By Jason Thacker
Social media and technology companies make countless promises every day that seem too good to be true. These promises include staying connected with loved ones, forging and maintaining friendships across long distances, or even the possibility of finding true love online. So much of our social internet is dependent on these promises of deeper and richer community, even as these same platforms and devices tend to isolate us from one another and sew division in our communities. While these issues face us all, there is an entire generation growing up in this digital society without any memory of a time before these revolutionary social connections. All of this is contained in a sleek smartphone that fits in the palm of your hand and disciples you to think friendships are all about you and your needs.
One of the main ways we can learn to see through these lofty promises of the social internet and champion real life friendships in this digital age is to remember that those we interact with online are not simply avatars but are real life people just like you and me. It is easy to assume that a “friend,” “follower,” or “connection” online is synonymous with a true friend or companion. We all are tempted to buy into the lie that true community and real friendships can be formed at a distance through the medium of a small piece of glass and some emojis. We instinctively know this isn’t actually true but are often tempted to think prioritizing these online connections over flesh and blood relationships will give us the things we long for such as community, companionship, and fulfilment. Technology helps drive so much of the individualism and false notions of moral autonomy that plague our communities today.
The irony of this age of social internet is that the connections we make online in hopes of forming and deepening friendships can have the chilling and opposite effect on our ability to connect with others in real life. The social internet is designed around posting at just the right time in just the right way, often with just the right reaction or animated gif.

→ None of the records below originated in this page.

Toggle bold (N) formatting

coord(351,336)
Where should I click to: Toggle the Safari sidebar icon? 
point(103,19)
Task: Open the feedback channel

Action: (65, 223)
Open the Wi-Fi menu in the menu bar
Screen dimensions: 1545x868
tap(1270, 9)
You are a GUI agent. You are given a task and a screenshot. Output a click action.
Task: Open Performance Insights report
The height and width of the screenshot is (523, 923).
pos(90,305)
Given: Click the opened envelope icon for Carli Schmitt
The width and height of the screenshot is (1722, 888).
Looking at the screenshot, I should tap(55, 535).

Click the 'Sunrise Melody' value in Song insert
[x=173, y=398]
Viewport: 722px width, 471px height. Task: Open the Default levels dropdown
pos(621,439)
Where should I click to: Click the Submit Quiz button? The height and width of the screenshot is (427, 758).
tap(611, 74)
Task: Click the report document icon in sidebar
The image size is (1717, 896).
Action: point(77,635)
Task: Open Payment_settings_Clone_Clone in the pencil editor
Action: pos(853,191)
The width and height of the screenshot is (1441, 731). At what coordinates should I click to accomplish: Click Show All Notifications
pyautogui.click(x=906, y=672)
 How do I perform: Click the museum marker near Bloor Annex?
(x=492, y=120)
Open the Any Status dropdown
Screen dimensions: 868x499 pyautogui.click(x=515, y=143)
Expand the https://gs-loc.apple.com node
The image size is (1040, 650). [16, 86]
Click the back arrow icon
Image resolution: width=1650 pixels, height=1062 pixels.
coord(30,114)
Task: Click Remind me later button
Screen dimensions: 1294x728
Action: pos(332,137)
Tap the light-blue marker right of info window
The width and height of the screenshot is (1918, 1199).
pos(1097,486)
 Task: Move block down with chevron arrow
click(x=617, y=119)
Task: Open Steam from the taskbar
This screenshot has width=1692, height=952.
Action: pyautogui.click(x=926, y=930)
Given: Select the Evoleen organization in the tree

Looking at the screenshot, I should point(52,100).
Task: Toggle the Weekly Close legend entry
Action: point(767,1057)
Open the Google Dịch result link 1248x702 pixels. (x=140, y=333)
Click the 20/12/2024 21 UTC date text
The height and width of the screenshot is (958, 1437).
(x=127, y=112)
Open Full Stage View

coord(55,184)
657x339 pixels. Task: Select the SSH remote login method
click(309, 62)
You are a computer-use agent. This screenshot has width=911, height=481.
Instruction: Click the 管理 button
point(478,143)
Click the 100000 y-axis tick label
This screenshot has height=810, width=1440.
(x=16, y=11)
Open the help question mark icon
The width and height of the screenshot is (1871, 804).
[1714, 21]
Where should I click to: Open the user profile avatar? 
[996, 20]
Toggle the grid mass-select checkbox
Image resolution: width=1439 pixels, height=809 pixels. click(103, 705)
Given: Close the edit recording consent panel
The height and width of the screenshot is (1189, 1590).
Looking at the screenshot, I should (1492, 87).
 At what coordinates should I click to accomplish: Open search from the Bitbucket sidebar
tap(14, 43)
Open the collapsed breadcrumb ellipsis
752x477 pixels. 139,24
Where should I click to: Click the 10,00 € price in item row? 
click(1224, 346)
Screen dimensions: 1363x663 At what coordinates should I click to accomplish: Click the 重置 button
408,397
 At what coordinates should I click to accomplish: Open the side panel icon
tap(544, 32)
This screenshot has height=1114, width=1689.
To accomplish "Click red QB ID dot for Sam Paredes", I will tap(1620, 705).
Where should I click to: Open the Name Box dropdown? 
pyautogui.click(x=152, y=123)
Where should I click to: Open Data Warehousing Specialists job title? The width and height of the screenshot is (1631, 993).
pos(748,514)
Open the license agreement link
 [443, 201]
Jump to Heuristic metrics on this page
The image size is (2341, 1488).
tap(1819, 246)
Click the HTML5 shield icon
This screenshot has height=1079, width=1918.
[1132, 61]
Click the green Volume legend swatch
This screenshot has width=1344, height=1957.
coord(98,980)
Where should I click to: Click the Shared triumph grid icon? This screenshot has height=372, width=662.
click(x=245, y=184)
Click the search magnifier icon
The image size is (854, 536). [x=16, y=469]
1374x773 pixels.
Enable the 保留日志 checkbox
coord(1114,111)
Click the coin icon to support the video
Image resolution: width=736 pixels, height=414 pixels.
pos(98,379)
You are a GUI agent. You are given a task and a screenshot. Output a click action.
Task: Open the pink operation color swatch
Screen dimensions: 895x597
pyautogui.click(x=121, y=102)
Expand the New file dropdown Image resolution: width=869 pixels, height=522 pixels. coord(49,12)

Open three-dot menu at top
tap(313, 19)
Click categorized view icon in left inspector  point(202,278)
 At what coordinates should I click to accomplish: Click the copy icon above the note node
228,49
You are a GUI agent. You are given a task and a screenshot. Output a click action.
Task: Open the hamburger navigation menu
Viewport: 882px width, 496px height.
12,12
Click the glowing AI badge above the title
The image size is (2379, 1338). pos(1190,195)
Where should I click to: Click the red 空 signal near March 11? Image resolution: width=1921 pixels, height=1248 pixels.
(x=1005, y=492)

But real-life friendships are messy and often do not meet the desires for instant gratification we’ve grown accustomed to on social media.
The Bible reminds us through countless examples such as the relationships between King David and the prophet Nathan that friendships are not about meeting your needs per se but putting the needs of another before yourself (2 Sam. 12). Often true friendship means enduring the awkward and difficult conversations, telling each other hard things, and being physically present with one another in the times of life that aren’t Instagram or TikTok worthy. Real friendships aren’t all about you or portraying yourself in a certain way to others. Real friendships reflect the ways God cares for and loves as those created in His image (Gen. 1:26-28).
Real friendships are complex, dealing with conflicts and misunderstandings, and forged over the long haul. But friendships refined in this way are more resilient than a “like” online and are designed to form you into a person of virtue and ultimately a friend that reflects the goodness of our God in someone else’s life. Online connections can be good, but true friendships will always outlast the likes, shares, and heart emojis.